Well I guess that explains it well.storewanderer wrote: ↑November 5th, 2022, 12:30 amI can understand how this may sound extreme to you if you haven't spent much time in Los Angeles. I was a little shocked the first time I experienced it too. But once you are there and around it you realize it is not a big deal and it is set up this way for good reasons. The parking lots tend to be a bit littered, but not much loitering going on within the gates, and once you get inside the stores they all tend to be clean and orderly.
I have been to Los Angeles, many times, and been to multiple stores with this set up. This is nothing new; it has been this way for decades. Nothing to do with "crap social media" - these gated stores existed before "crap social media" was even invented. Perhaps I exaggerated about the barbed wire but are sharp tops to the gate bars really any different than barbed wire (someone would get injured trying to jump the fences into these shopping centers in Los Angeles).

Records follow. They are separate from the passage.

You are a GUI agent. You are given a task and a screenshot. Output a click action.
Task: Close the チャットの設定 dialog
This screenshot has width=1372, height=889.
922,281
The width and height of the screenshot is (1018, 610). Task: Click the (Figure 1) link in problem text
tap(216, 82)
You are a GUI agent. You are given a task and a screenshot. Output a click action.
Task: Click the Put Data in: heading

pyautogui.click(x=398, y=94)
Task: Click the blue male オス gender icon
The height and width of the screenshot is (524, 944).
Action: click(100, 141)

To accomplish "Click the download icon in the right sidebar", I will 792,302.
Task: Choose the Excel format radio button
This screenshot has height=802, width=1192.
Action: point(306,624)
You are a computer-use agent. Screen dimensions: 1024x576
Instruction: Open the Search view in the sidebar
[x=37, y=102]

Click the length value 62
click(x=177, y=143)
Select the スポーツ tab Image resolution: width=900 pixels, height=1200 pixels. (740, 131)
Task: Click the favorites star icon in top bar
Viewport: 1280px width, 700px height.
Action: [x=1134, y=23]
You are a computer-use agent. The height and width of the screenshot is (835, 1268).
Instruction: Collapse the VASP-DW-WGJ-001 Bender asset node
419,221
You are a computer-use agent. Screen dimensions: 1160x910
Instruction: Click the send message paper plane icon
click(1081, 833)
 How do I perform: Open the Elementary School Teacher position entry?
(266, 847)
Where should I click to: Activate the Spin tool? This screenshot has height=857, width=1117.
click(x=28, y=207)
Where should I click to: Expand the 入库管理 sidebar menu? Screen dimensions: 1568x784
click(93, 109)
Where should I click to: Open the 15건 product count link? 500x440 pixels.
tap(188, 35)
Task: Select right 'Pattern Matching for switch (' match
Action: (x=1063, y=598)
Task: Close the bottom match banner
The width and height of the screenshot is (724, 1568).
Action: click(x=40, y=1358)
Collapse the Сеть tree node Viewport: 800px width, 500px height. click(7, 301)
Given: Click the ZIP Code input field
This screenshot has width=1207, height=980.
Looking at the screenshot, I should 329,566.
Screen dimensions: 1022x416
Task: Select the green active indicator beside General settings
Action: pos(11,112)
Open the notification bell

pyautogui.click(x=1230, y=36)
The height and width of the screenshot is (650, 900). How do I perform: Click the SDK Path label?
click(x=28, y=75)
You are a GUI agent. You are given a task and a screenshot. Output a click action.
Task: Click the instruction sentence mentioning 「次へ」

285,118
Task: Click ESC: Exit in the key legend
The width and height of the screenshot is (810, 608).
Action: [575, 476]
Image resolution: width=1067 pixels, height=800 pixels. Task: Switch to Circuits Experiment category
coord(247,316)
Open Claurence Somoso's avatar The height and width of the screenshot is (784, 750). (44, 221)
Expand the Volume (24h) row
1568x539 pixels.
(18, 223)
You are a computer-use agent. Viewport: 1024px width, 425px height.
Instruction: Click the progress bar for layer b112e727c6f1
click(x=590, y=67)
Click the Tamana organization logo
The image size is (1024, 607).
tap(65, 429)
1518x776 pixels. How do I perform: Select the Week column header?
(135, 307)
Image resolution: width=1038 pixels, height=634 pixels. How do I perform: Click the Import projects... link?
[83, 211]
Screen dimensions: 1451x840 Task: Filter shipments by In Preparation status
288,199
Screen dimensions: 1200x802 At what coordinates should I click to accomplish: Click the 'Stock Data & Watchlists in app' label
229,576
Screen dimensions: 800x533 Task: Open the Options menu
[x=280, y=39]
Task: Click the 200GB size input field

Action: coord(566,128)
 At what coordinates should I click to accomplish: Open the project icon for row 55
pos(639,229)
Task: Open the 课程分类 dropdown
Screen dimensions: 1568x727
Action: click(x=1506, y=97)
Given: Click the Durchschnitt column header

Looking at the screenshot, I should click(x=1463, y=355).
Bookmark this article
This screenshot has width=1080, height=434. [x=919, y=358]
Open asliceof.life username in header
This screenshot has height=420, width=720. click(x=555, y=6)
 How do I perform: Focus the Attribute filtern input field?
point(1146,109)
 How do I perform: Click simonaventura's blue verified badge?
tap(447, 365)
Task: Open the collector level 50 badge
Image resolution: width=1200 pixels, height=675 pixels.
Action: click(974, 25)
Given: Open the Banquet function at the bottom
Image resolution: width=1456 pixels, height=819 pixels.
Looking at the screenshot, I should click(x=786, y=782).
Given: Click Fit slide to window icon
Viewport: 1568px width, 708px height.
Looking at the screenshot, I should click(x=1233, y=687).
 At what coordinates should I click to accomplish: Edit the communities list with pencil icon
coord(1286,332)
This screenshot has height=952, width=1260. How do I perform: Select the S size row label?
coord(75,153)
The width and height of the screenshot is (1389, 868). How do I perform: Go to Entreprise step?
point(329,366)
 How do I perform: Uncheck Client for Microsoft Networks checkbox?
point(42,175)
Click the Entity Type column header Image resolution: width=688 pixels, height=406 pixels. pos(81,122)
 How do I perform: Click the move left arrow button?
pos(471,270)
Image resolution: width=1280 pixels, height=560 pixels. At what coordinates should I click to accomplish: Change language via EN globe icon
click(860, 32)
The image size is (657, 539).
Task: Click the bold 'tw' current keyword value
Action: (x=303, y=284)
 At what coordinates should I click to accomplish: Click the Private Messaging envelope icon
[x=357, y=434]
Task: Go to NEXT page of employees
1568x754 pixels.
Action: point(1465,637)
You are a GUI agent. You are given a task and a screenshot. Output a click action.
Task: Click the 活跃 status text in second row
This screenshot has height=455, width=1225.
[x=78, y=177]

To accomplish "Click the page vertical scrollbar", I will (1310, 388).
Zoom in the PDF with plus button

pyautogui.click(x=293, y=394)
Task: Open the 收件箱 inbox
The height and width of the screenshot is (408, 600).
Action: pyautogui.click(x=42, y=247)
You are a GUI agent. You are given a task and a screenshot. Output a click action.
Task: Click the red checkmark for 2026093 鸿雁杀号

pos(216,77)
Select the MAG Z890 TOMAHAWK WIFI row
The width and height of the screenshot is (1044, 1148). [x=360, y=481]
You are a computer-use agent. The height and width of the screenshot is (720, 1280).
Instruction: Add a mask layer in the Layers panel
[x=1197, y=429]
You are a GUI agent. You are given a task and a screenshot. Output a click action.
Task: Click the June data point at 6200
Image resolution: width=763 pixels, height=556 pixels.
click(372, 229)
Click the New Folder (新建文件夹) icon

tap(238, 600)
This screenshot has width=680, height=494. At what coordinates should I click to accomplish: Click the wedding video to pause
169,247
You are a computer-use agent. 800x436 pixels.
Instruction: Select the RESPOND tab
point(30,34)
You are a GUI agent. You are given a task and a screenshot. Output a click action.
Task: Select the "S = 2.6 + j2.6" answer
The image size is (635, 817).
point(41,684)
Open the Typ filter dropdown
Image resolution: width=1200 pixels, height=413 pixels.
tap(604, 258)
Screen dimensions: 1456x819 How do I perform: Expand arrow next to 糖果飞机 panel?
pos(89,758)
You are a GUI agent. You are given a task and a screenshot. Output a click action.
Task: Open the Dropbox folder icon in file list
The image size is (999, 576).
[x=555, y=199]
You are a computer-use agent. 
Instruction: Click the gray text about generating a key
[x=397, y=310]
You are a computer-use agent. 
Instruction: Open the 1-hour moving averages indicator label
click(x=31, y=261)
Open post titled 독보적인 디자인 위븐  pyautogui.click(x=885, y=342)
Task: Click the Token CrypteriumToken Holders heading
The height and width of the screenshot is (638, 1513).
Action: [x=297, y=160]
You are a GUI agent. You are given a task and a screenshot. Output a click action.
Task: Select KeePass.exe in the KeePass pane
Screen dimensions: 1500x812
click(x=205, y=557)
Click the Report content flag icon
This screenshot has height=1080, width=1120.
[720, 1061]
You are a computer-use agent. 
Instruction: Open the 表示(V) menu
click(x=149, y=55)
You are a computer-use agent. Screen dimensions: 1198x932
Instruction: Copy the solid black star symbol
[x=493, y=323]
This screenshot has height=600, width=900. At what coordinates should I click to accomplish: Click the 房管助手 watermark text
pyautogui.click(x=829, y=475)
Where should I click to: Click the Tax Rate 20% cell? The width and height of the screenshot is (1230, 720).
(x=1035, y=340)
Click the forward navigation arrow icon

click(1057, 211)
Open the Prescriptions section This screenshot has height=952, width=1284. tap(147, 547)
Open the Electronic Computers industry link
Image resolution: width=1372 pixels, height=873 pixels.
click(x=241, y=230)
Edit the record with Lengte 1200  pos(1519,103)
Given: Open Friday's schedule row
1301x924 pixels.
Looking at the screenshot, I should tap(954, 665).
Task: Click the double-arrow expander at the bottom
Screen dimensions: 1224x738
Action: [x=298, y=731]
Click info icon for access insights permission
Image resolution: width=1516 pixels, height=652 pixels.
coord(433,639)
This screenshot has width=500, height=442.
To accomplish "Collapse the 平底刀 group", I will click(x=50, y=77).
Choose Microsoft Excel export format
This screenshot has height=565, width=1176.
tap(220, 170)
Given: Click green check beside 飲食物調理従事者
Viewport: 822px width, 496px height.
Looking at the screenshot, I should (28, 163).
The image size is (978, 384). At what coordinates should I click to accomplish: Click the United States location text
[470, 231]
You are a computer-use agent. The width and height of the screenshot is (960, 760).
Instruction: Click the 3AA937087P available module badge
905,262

For the purpose of convenience, you don't have to go all the way to Los Angeles to validate this, you can just go over to Google Maps street view and check out the following addresses. These are just a few examples.
Rodeo Galleria (former Vons or perhaps Sav-On Foods, now Korean marketplace)- 833 S. Western Los Angeles, CA
CVS (former Ralphs; Ralphs had the same set up with the gated lot) - 4030 S. Western Los Angeles, CA. Also garage doors go down over the front of the building at night (again same set up for Ralphs).
Numero Uno (former Safeway)- 4373 Vermont Ave. Los Angeles, CA
As you go through Google maps in these areas you will see numerous other businesses with the same set up of gated lots, sharp top of gate or barbed wire, etc.
I don't linger in those areas.
Most of Los Angeles is not like that, in my experience (and I have lived here on and off since 1984, ooops, giving my age away ).